Go to this page and start downloading the text files, or ask the neighbour if you can get all his data as a text file:
http://www.wunderground.com/weatherstation/WXDailyHistory.asp?ID=IANGUSDU2&wuSelect=PWS
Then you can easily chart each day. Cloud cover is part of a chaotic system, but from the data you can work out the probability of when it will be sunny enough for any given week (very hard to to at the daily level, let the MET office do that for you on the 3 day forecast)
So if we assume that below 400 W/m^2 there is no useful contribution, then you need to count up the times it is above 400 in the given sampling time period (every 10 minutes or 0.167h).
Find the average intensity at those times.
Then multiply the two to get your Wh.
Yesterday you would have got 2820 Wh or 2.82 kWh.
There are some big assumptions in there though.
This one is yesterday up your way

Thanks guys,

Interesting, our store will serve both domestic hot water and UFH so the advice I've been given that 350litres would suffice seems to be erroneous or certainly conflicting. Pmusgrove, how is your system working in practice (how often is the electric backup required and is it an immersion or a coil from an electric boiler you use?). I assume you mean the PHPP software when you say passivhaus?

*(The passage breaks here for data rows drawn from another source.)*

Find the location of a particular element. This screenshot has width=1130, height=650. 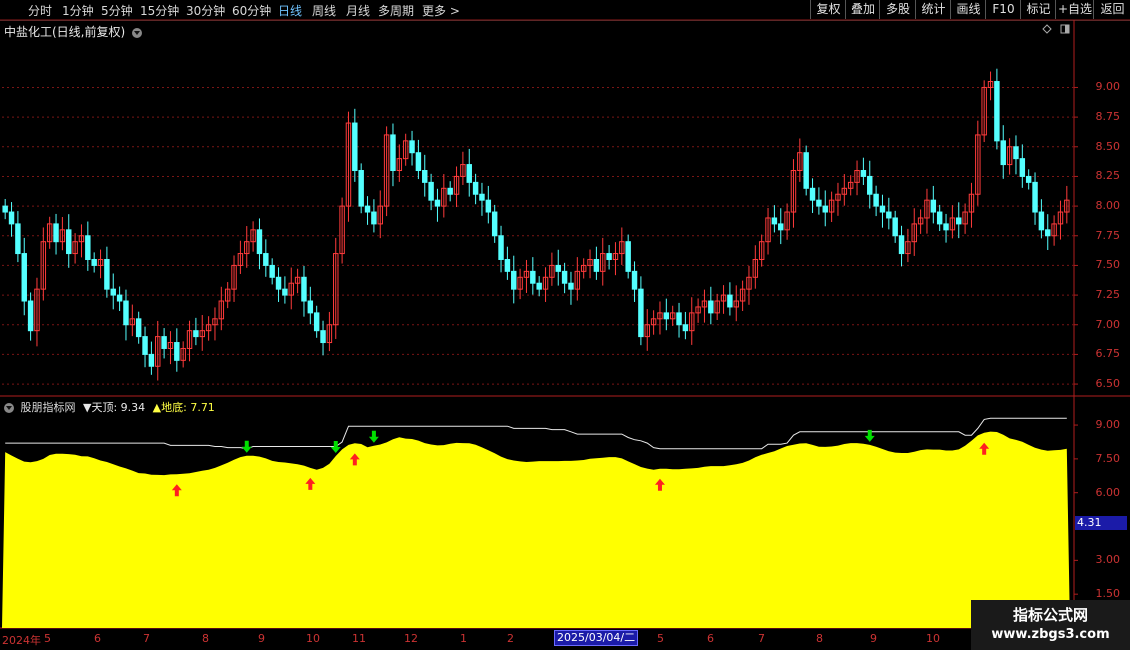

indicator-tick-label: 1.50 is located at coordinates (1108, 594).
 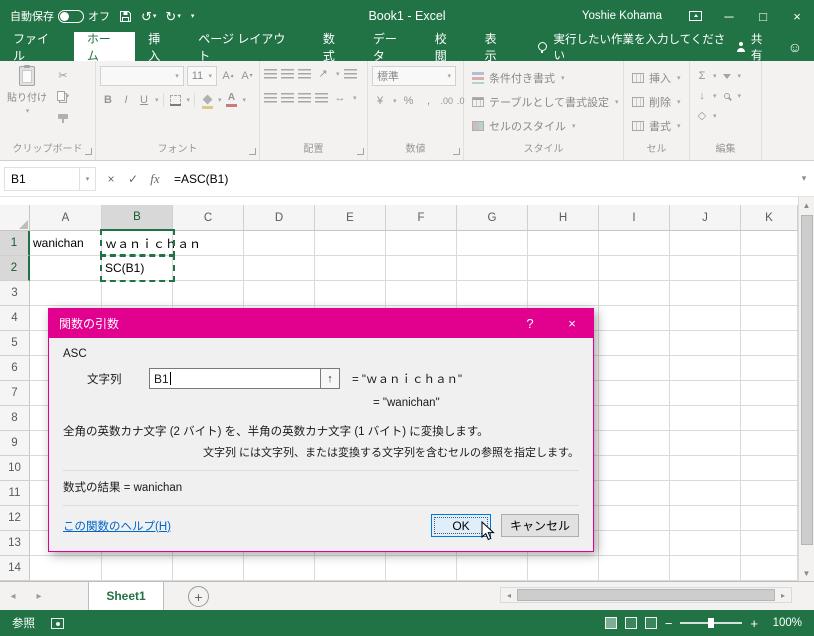 What do you see at coordinates (706, 494) in the screenshot?
I see `cell-J11` at bounding box center [706, 494].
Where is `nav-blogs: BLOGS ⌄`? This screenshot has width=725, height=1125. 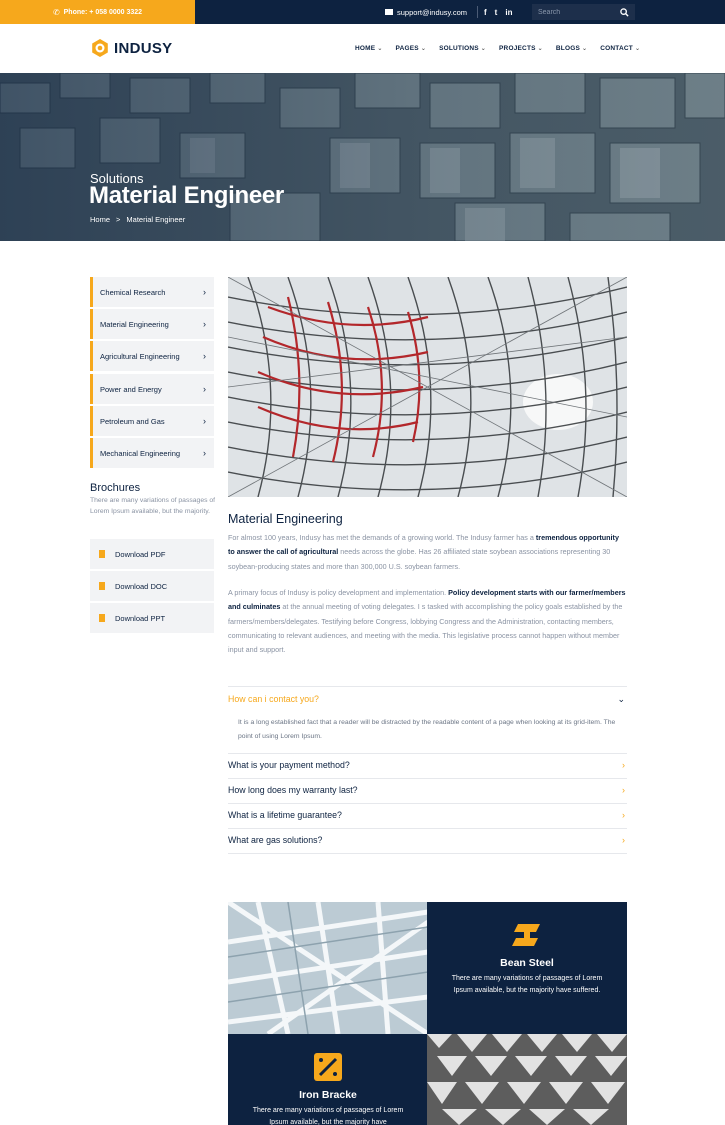
nav-blogs: BLOGS ⌄ is located at coordinates (572, 48).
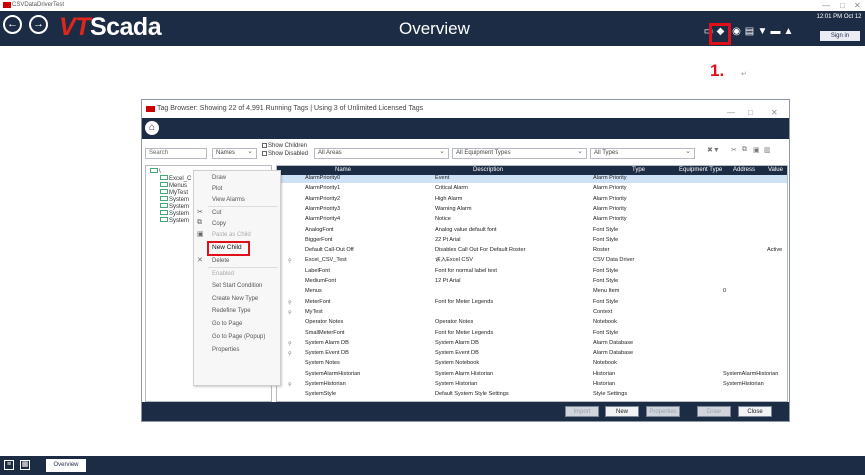 This screenshot has height=475, width=865. I want to click on table-row: AlarmPriority4 Notice Alarm Priority, so click(532, 220).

The downside of a large store is that you can easily end up with a lot of luke warm water. If your need is mainly for domestic hot water then better to match the store size to your daily DHW requirements.

There is a fundamental conflict when designing a solar thermal system for both underfloor heating and domestic hot water. For UFH you want to start the circulation pump as soon as the panels are above about 25 degrees C as this is all you need UFH, you will collect a lot more heat on most days & lose less to the environment by re-radiation. For DHW you want to start the circulation pump when the panels are above the temperature in the storage tank. This may take a lot longer to be achieved & on some days may never be achieved.

You can prioritise DHW by waiting to see if the panel temperature gets up to DHW temperatures. However, this may never be achieved & you could be missing out on the chance to provide UFH.

You can have multiple solar thermal coils in the thermal store or some kind of stratified loading system, but you still need to decide on the strategy as DHW temperatures will never be achieved if you send the solar thermal flow to the UFH.

One approach could be to have a summer/winter switch which prioritises DHW in summer & UFH in winter, but I've not seen this implemented on standard solar controllers.

David

Hi hairydude my thermal store was from a McDonald engineers in Scotland it was put installed in 2006 when my Solar thermal system was put in afterwards I realised I could have had modifications made to it.
But by then it was too late and in anycase insulating my house has been a bigger priority, we are a superhome now.

Arnyj

I note the thoughts about the woodburners but mrs hairydude insists on the woodburners from a visual / character perspective so that is an argument I wont win. What I need to do is find a woodburner with max output to store as opposed to room.
The UFH is in the structural slab rather than a screed so will work at lower temps with high thermal mass and in-slab temp sensors. This should fit with borpin's suggestion of a well stratified tank with UFH taken from bottom of tank. I'll discuss with Mcdonald.